**REQUIRED WORK:**
Copy nothing but the lines from the line with "510x280 pixels." to the end of the records, retyped exactly. Pictures stay out.

(Records from a collection)
- - -

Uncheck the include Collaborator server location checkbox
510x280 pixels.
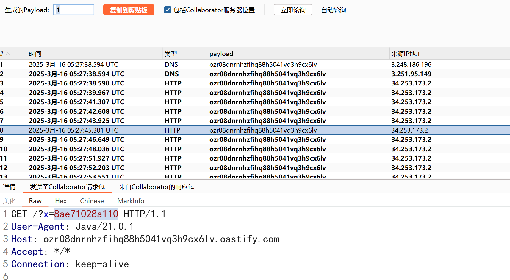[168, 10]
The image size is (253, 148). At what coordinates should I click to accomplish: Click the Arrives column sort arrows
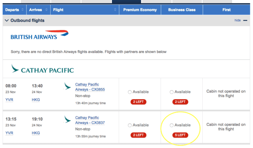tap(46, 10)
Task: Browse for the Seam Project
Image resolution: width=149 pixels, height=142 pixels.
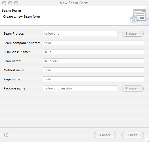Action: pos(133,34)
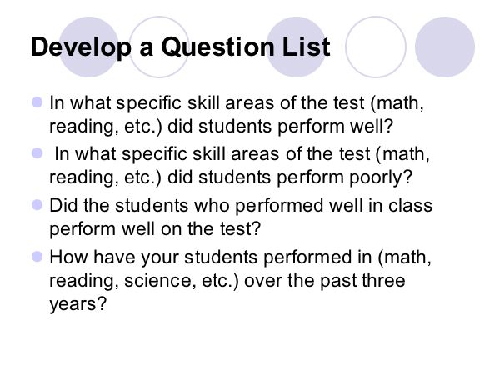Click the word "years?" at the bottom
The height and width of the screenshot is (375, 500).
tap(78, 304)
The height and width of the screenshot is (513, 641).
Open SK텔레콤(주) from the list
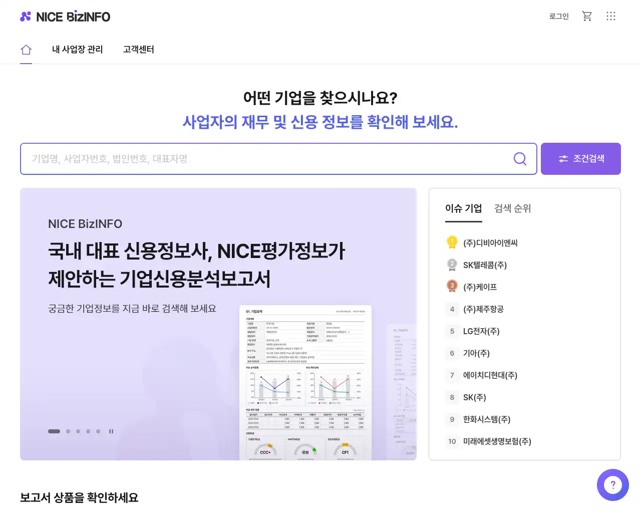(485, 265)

- - -

**TASK SOLUTION:**
510x280 pixels.
[168, 10]
The image size is (253, 148). At what coordinates should I click to accomplish: Click the Arrives column sort arrows
tap(46, 10)
Task: Browse for the Seam Project
Image resolution: width=149 pixels, height=142 pixels.
Action: pos(133,34)
Click the word "years?" at the bottom
The height and width of the screenshot is (375, 500).
tap(78, 304)
The height and width of the screenshot is (513, 641).
Open SK텔레콤(주) from the list
(485, 265)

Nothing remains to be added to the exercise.